The adoption of disability inclusive policies and procedures is essential, but ultimately, a higher education institution must take steps to ensure their effective implementation.  Several self-assessment tools are available that colleges and universities can leverage to benchmark their efforts and measure progress overtime. In addition to providing valuable information about areas for improvement, participation in these tools can help demonstrate a good faith effort to achieve disability inclusion goals.

  • The Section 503 Self-Evaluation Compliance Tool is an online, confidential tool developed by the U.S. Business Leadership Network (USBLN) that allows federal contractors to conduct an initial baseline assessment and then track progress over time.

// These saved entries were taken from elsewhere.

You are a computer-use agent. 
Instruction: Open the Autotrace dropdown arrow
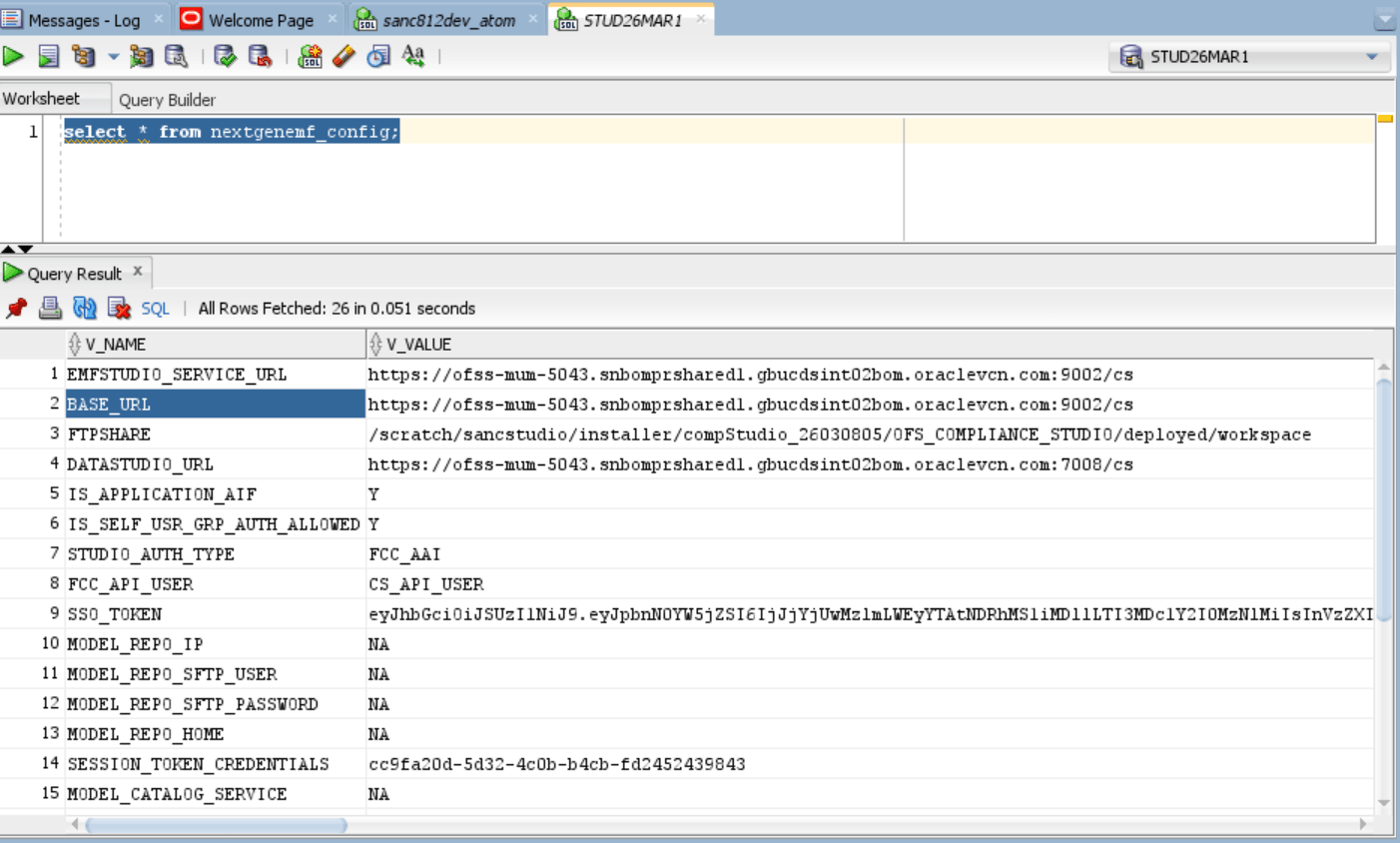[113, 57]

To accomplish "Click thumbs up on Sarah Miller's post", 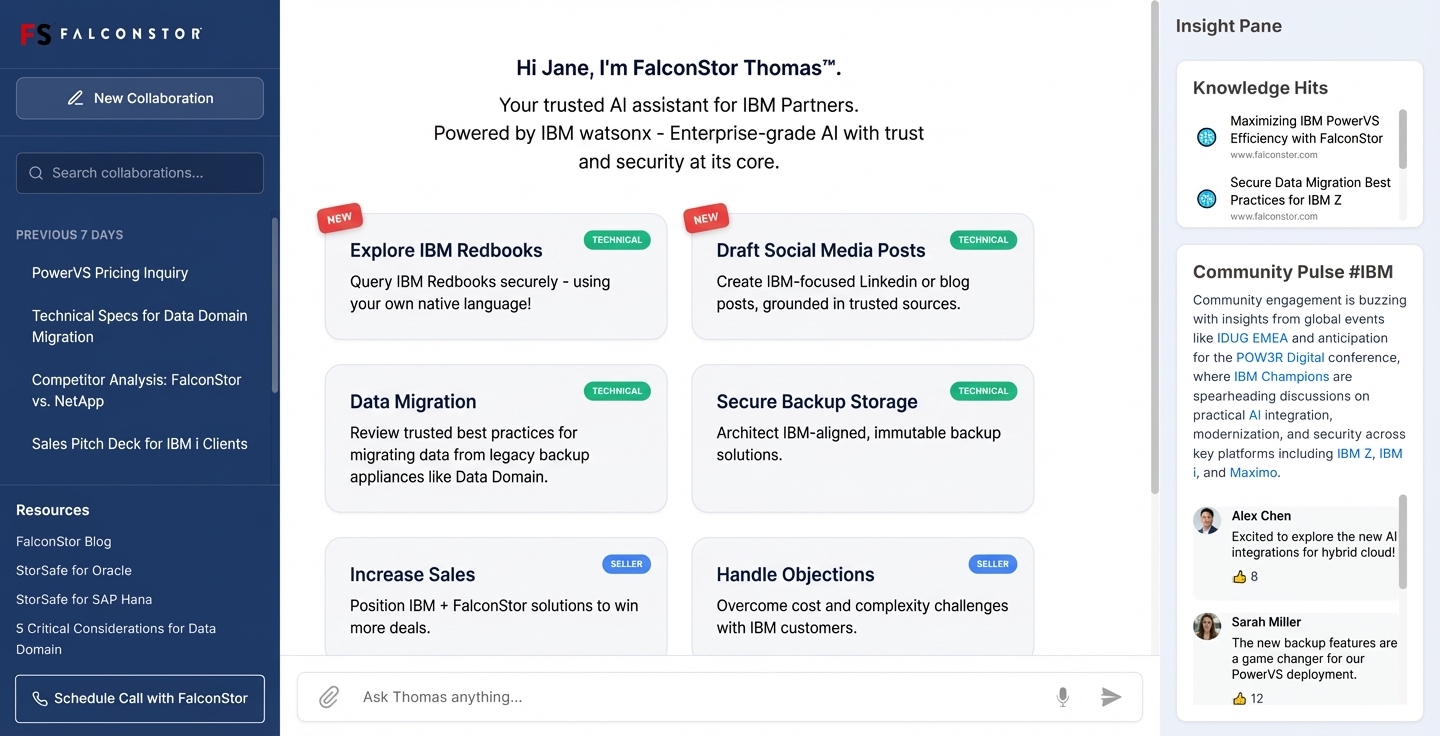I will pyautogui.click(x=1240, y=699).
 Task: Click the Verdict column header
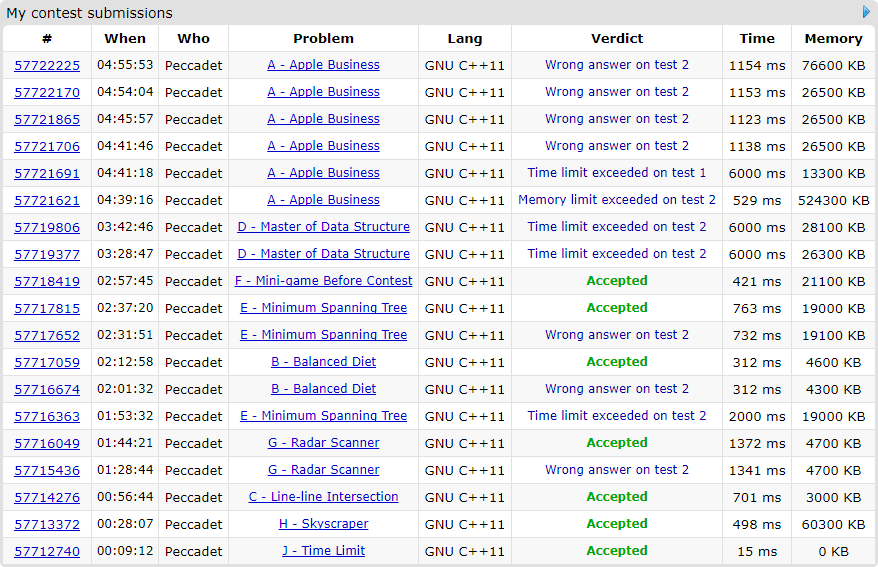[x=616, y=38]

  • The Disability Employment Tracker, sponsored by the National Organization on Disability, helps employers, including but not limited to federal contractors, confidentially assess their disability hiring efforts across six key areas.
  • The Disability Employment Index is a benchmarking tool jointly sponsored by the American Association of People with Disabilities and U.S. Business Leadership Network (USBLN) that offers employers the opportunity to receive an objective score on their disability inclusion policies and practices.
  • Monitoring Reasonable Accommodations from the Job Accommodation Network (JAN) offers tips for employers to follow to monitor the effectiveness of workplace accommodations and provides a sample form to assist in doing so.
  • TechCheck is a tool from the Partnership on Employment and Accessible Technology (PEAT) that helps employers self-assess their current technology accessibility practices and identify ways to strengthen them.